Collected data:
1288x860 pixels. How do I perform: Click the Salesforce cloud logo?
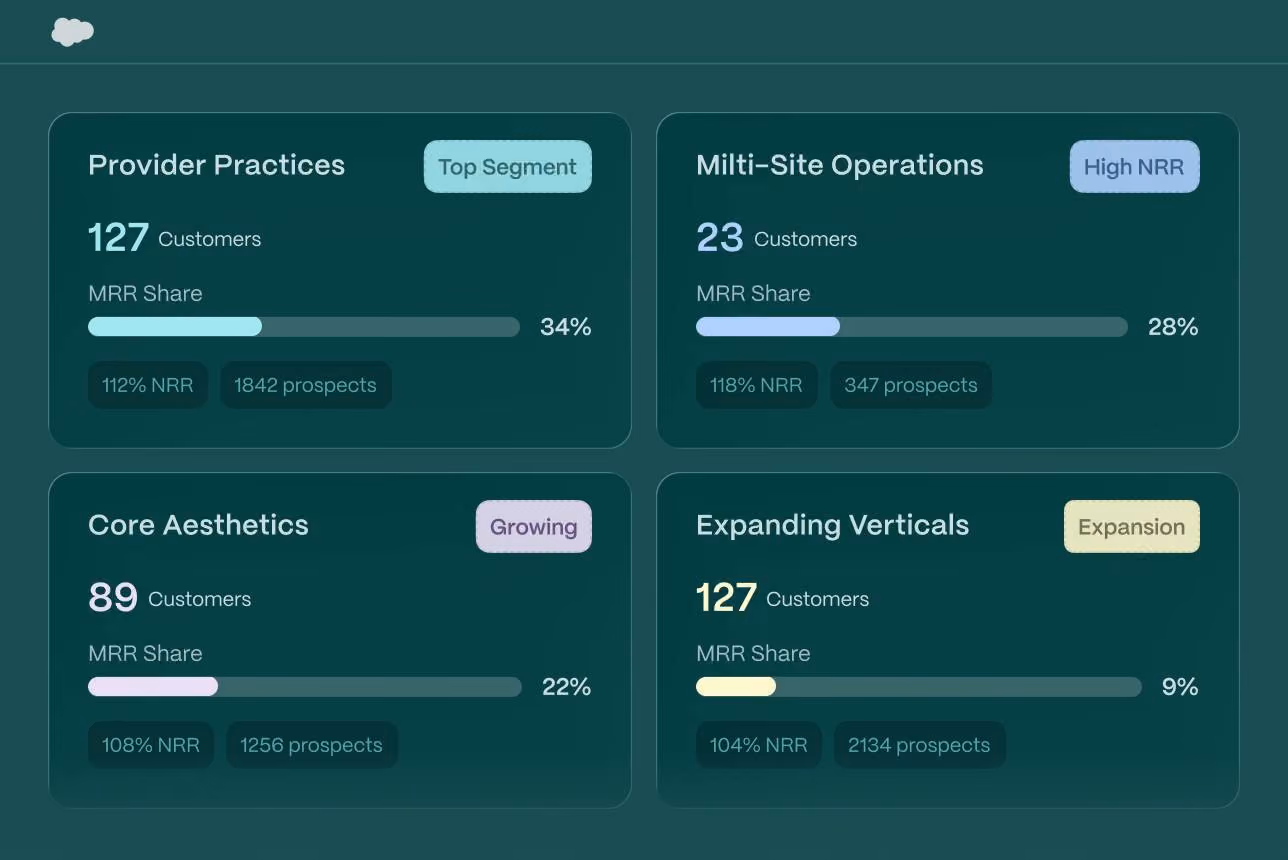pyautogui.click(x=72, y=32)
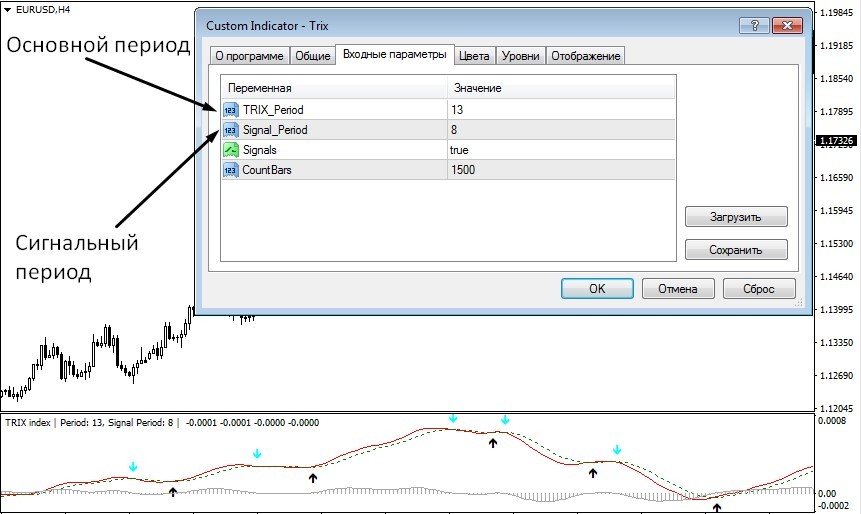Viewport: 861px width, 514px height.
Task: Click the TRIX_Period variable type icon
Action: (231, 110)
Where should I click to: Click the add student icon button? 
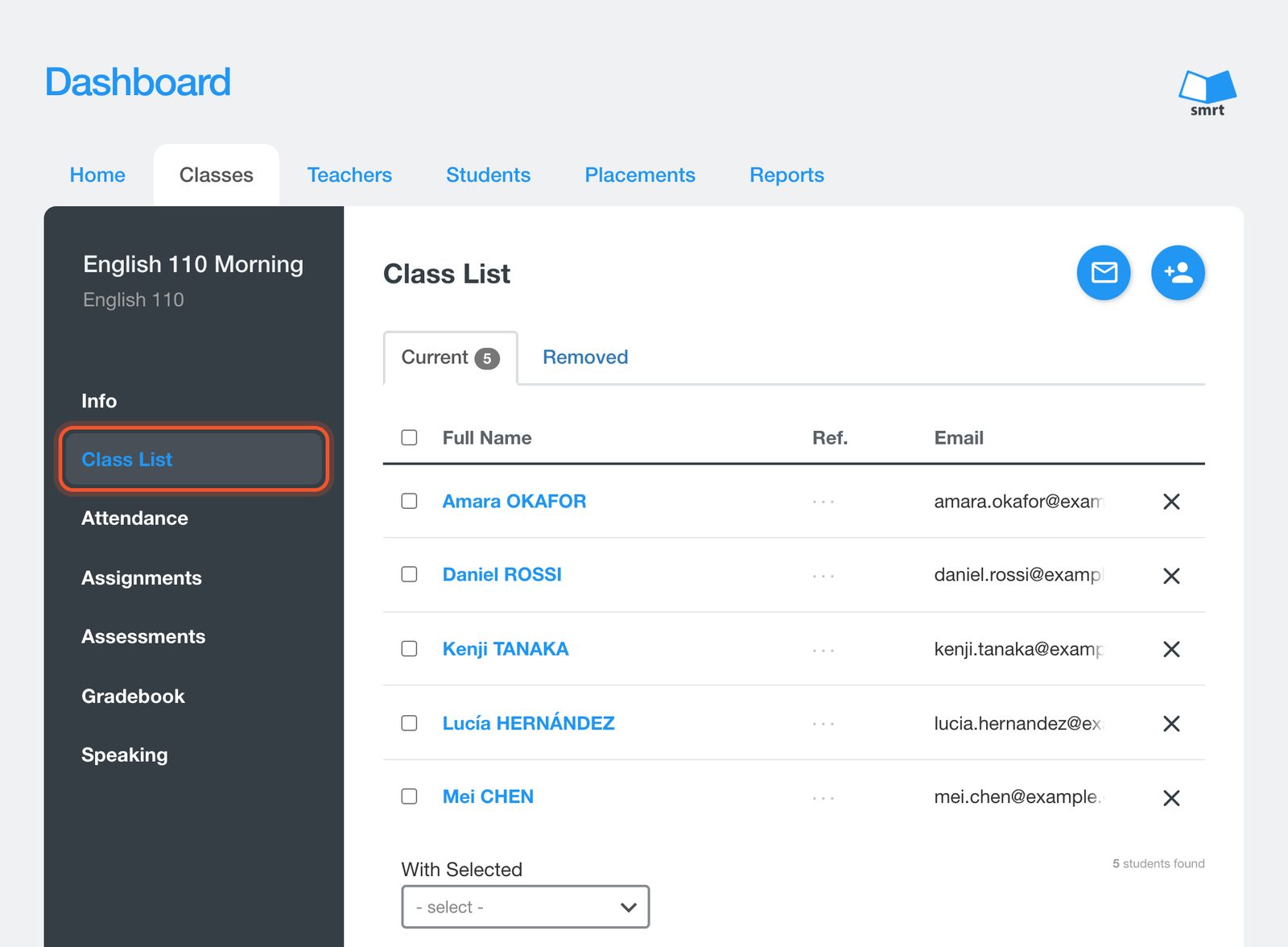(x=1178, y=273)
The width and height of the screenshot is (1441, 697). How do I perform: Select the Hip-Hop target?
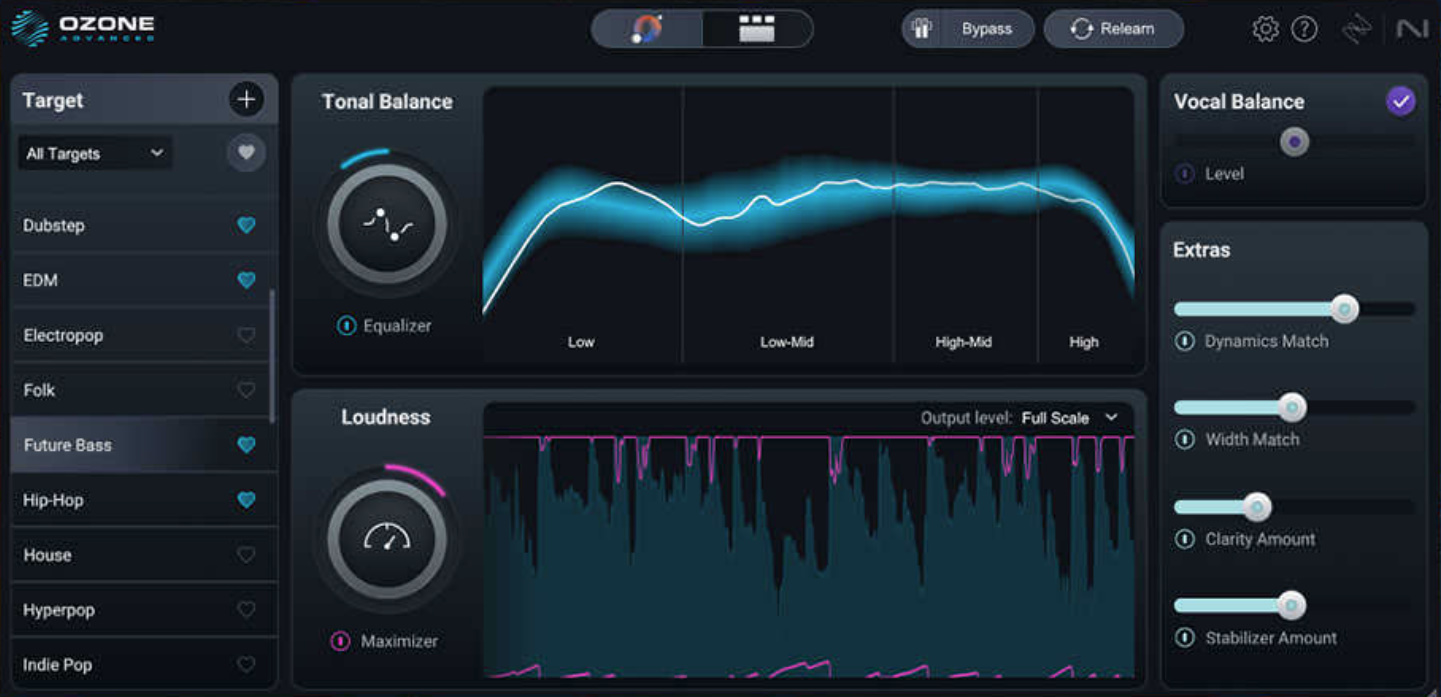pos(120,500)
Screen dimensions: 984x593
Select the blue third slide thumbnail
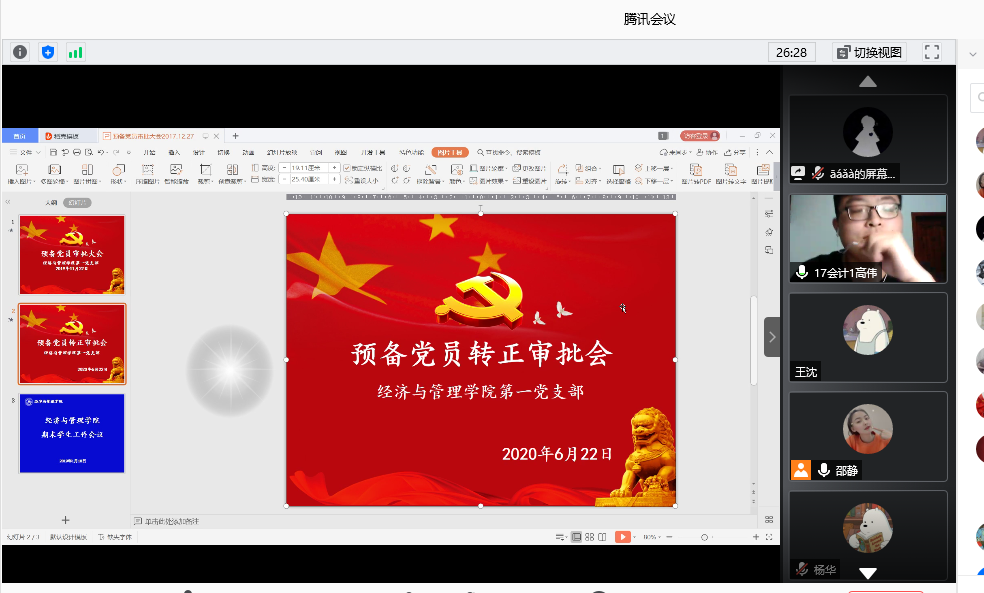pos(72,432)
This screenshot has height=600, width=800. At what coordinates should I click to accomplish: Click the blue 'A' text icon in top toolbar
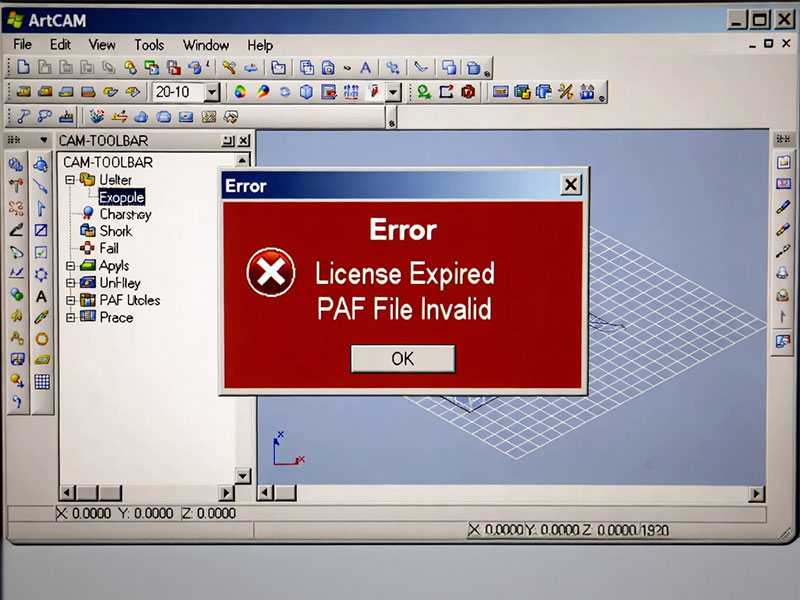point(366,68)
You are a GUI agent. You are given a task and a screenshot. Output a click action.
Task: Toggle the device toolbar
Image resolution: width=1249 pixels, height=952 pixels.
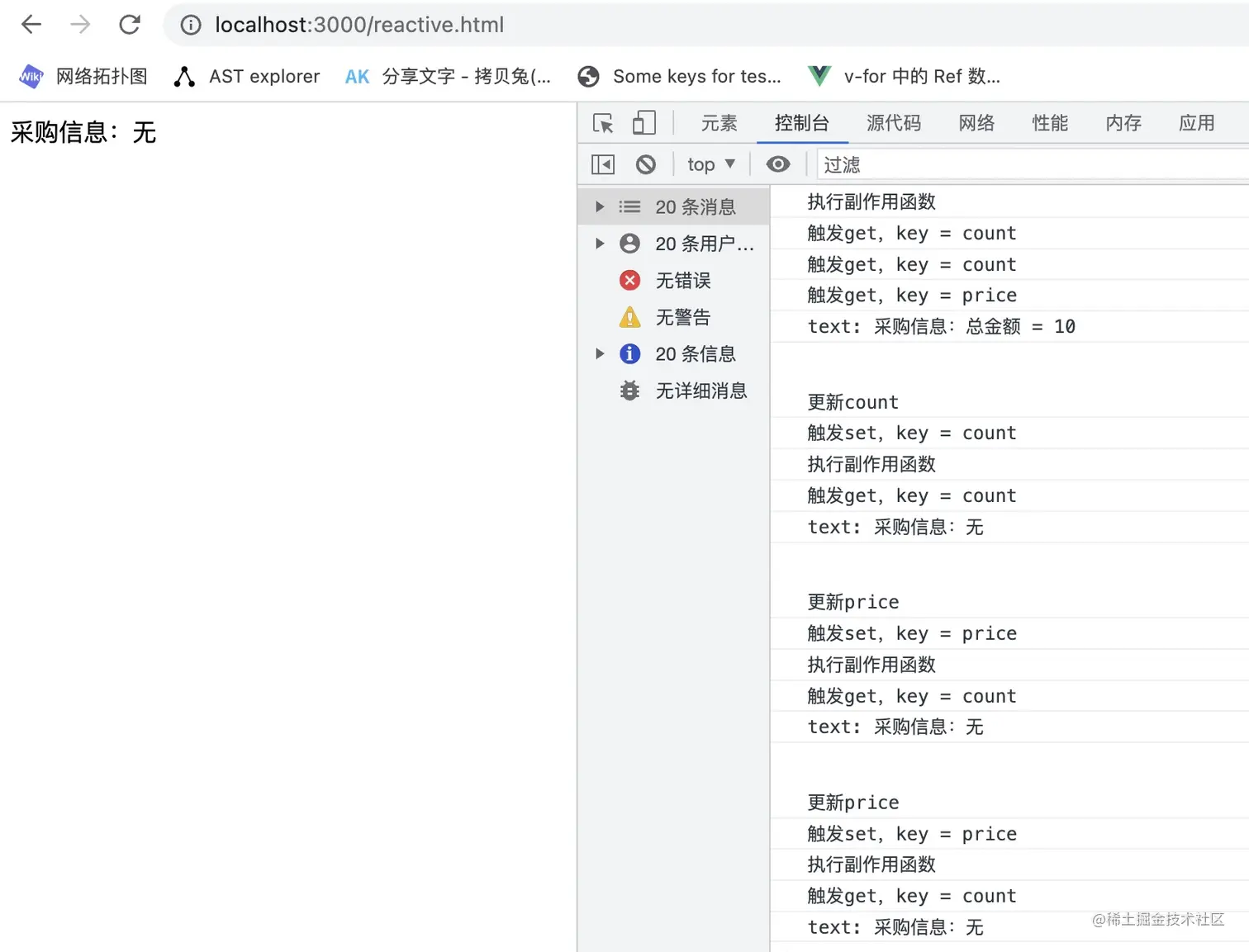[643, 122]
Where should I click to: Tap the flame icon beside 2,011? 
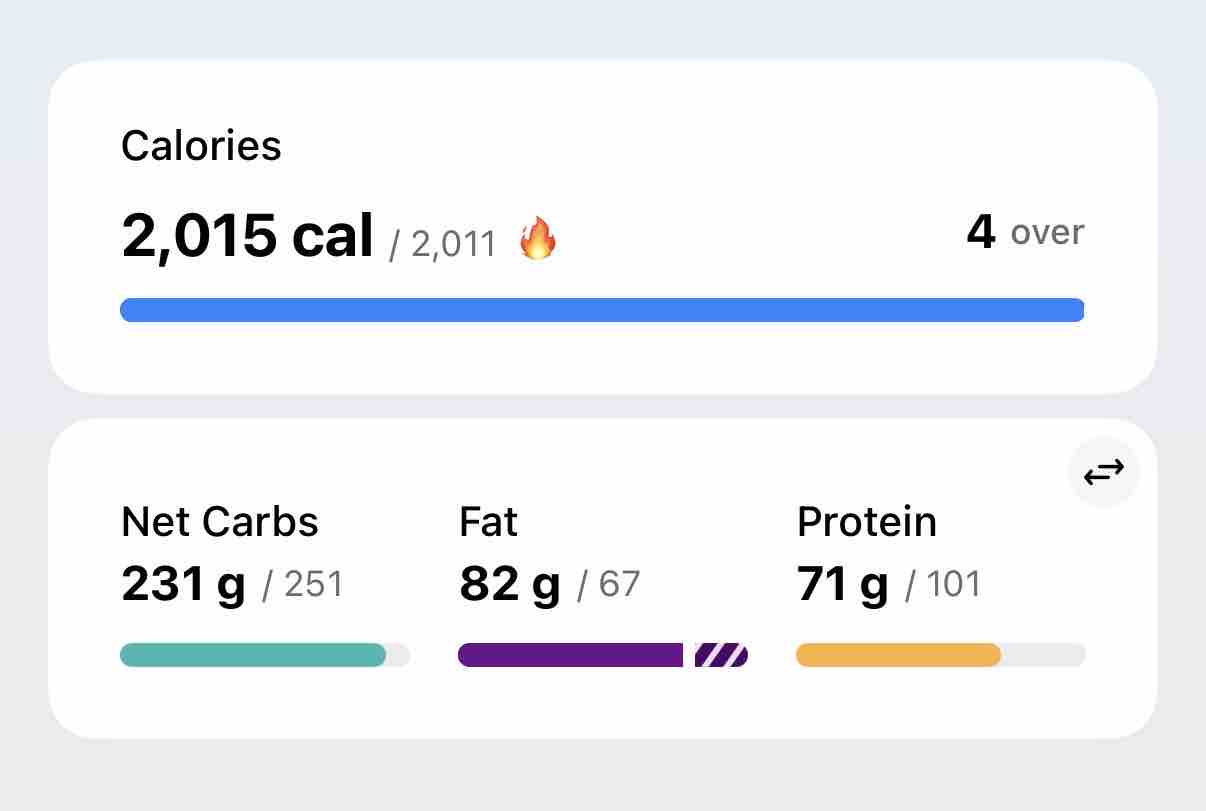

_Task statement:_ Repeat nothing but the lines from the one containing "You are a GUI" through the end of the entries, exactly, and skip the pictures.

_Solution to this task:_
You are a GUI agent. You are given a task and a screenshot. Output a click action.
Task: Toggle the device toolbar
Image resolution: width=1249 pixels, height=952 pixels.
[643, 122]
Where should I click to: Tap the flame icon beside 2,011? 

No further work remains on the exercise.